Zibran menarik napas panjang, menatap anggota timnya tersebut satu persatu. "Keputusan Kaffa adalah pilihan yang tepat, sebagai pelatih Bapak tidak akan mempertahankan Kaffa dalam tim saat ini. Dia hanya akan menjadi beban bila tetap dalam tim."
Eril dan para anggota tim basket menatap Zibran tak percaya. Bagaimana bisa dengan gamblangnya Zibran yang mereka ketahui adalah ayah Kaffa dapat berkata demikian terhadap putranya sendri.
"Kaffa," ucap Eril pelan membuat atensi Kaffa yang tertuju pada Zibran teralih padanya. Perlahan ia mendekat pada rekan satu timnya tersebut. Sekalipun selama ini ia kerap kali merasa cemburu dan tersaingi, tapi tetap saja ia tak ingin Kaffa seperti ini. Ia masih ingin bermain basket bersama Kaffa hingga mengakhiri masa SMA-nya.
"Kamu harus sembuh, aku masih ingin bermain denganmu, Kaff."
Kalimat Eril berhasil membuat Kaffa tercenung untuk beberapa saat. Eril kemudian membawanya dalam rengkuhannya membuat Kaffa terpaku untuk beberapa saat.
"Aku akan berusaha, Kak. Aku juga masih ingin bermain bersama kalian," ucap Kaffa membalas rengkuhan Eril. Air mata yang coba ia bendung akhirnya meluruh membuat teman-temannya tak sanggup untuk menahan air matanya
Firza telah terisak pilu. Ia menjadi begitu cengeng beberapa hari ini karena seorang Kaffa, hanya anak itu yang berhasil membuat hatinya luluh lantak. Begitu lemah dan rapuh.
"Sudah-sudah, kalian buat Bapak menangis," ucap Zibran yang mencoba untuk mengenyahkan pilu dalam ruangan tersebut.

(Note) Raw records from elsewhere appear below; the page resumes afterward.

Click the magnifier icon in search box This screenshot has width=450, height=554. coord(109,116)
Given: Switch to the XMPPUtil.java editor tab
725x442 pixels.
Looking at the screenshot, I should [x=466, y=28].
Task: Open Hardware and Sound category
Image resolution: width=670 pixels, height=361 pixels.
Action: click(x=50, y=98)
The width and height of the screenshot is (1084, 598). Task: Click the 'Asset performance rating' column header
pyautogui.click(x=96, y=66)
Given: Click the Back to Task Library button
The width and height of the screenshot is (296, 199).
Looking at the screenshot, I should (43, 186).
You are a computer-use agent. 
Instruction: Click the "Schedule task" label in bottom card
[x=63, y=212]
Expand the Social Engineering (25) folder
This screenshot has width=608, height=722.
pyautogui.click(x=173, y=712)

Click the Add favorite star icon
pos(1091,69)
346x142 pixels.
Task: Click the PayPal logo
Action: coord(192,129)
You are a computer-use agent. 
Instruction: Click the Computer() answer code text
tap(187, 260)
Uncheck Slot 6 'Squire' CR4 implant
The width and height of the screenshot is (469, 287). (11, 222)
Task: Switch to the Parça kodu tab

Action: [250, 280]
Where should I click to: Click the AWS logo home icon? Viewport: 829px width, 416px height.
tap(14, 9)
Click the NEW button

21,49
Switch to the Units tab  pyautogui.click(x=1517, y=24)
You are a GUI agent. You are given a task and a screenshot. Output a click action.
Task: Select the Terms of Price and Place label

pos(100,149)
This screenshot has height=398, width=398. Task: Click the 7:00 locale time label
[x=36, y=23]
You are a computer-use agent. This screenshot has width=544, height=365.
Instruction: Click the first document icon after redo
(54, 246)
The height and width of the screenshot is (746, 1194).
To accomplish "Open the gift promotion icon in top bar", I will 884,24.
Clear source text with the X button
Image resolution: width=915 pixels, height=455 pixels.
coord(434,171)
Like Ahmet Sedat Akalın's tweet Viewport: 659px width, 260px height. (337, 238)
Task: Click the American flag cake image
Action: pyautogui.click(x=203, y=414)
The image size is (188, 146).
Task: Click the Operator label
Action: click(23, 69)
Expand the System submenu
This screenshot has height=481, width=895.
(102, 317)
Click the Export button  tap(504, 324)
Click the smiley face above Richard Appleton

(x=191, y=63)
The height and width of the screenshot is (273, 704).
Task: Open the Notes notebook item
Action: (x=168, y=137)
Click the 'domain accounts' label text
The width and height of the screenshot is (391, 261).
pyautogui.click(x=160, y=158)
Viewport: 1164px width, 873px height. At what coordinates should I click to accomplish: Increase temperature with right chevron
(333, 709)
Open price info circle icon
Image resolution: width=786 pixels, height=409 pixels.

Ia berusaha tersenyum meski lelehan air matanya tak dapat terbendung, sebagai orang paling dewasa dalam ruangan itu saat ini ia tentu harus membuat para remaja itu lebih baik.
"Maaf, Pak," ucap Eril yang melepas rengkuhannya pada Kaffa. Ia pun dengan lembut mengusap jejak air mata Kaffa, sahabat paling muda yang ia miliki.
Sama seperti Eril para pemuda yang lainnya pun mengusap air mata mereka, memaksakan sebuah senyum guna mengenyahkan pilu. Setelahnya perbincangan mereka lebih ringan dengan goyunan yang coba Zibran bangun, walau cukup kaku tapi setidaknya lebih berwarna tidak lagi kelabu seperti tadi.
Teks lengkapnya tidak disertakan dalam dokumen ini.